Passage shown:
⁂

# Getting "Chkdsk is not available for RAW drives" message on slave drive with Data ??



## TheZeds (Jun 16, 2009)

Hi guys,

Hope you can help, this has been driving me nuts for some time now.

Not quite sure what triggered this issue but I have recently been unable to access (play media or music, delete, modify ) any files on my internal SATA slave drive ( B:\ ). Everything seems to work ok on the internal primary drive ( C:\ ). Recent files are held on C:\ , then transferred to B:\ for archiving, back-up or when C:\ is running low on space.

Sometimes when trying to access a file or directory on the B:\ drive I get an I/O error, but even when this error does not appear, I still cannot play or view the mp3, avi or jpeg.

I read somewhere that perhaps the permissions or User Controls have been messed up. I disabled User Account Control in Vista and tried to modify permissions, as they were not the same as the directories permissions on the C:\ drive. It worked for most files, but some are still inaccessible, I get the I/O error.

I tried to run a chkdsk on B:\ and get the error "*Chkdsk* is *not available* for *RAW* drives"

But the drives are both listed as NTFS in the Disk Management System.

⁂

Recorded information:
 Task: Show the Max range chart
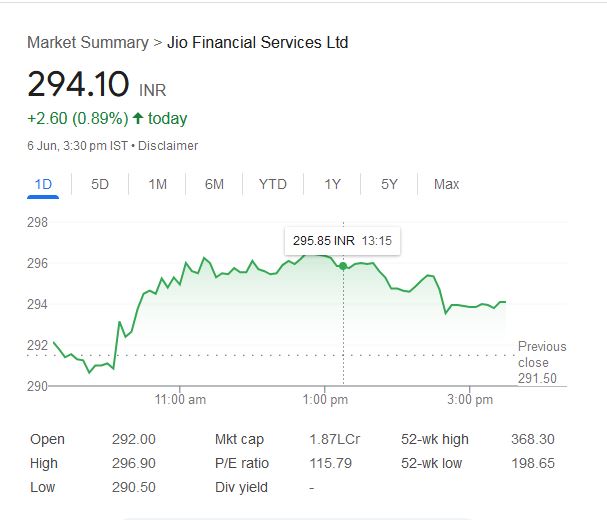(446, 184)
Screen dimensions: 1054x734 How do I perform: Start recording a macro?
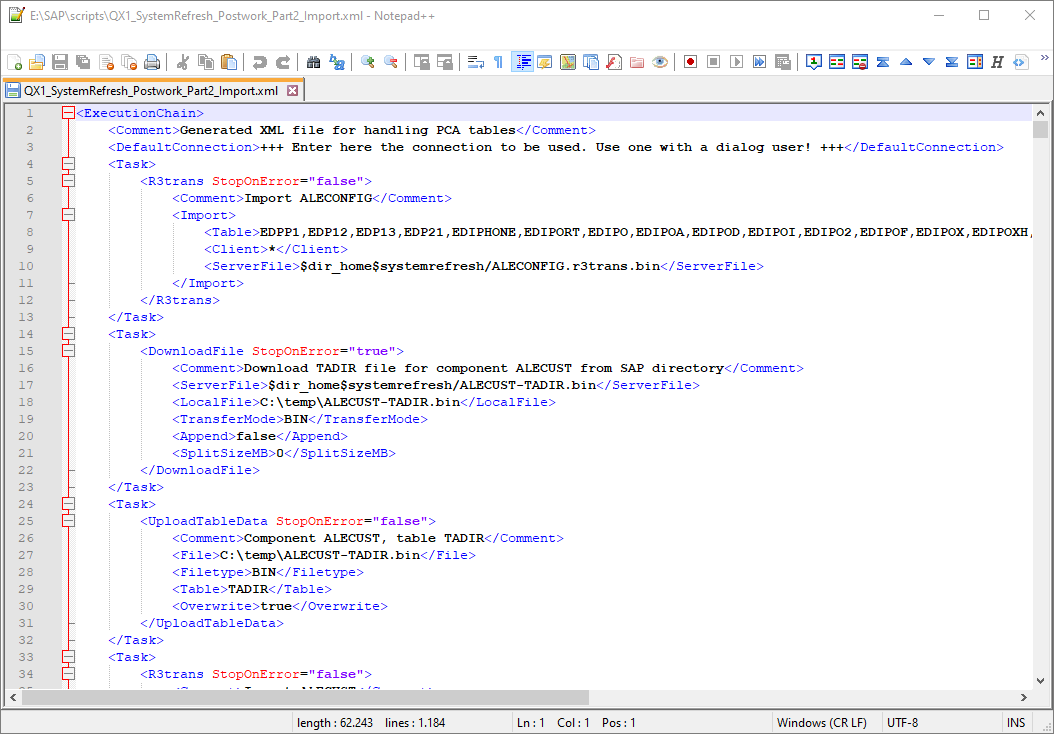[690, 61]
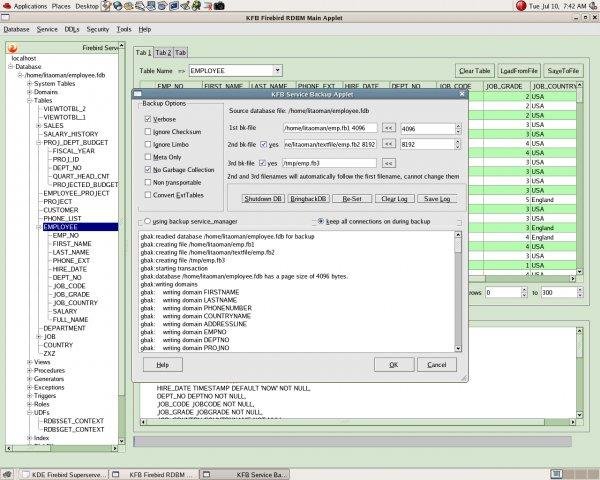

⁂

List of tasks:
1) In the forum post about the chkdsk RAW drive error, output the part that opens with the words containing "Hope you can" and closes with "low on space.", copied exactly.
2) Which file formats does the poster of the chkdsk RAW drive post say cannot be played or viewed on the B:\ drive? List all of them.

Exercise answers:
1)
Hope you can help, this has been driving me nuts for some time now.

Not quite sure what triggered this issue but I have recently been unable to access (play media or music, delete, modify ) any files on my internal SATA slave drive ( B:\ ). Everything seems to work ok on the internal primary drive ( C:\ ). Recent files are held on C:\ , then transferred to B:\ for archiving, back-up or when C:\ is running low on space.

2)
- mp3
- avi
- jpeg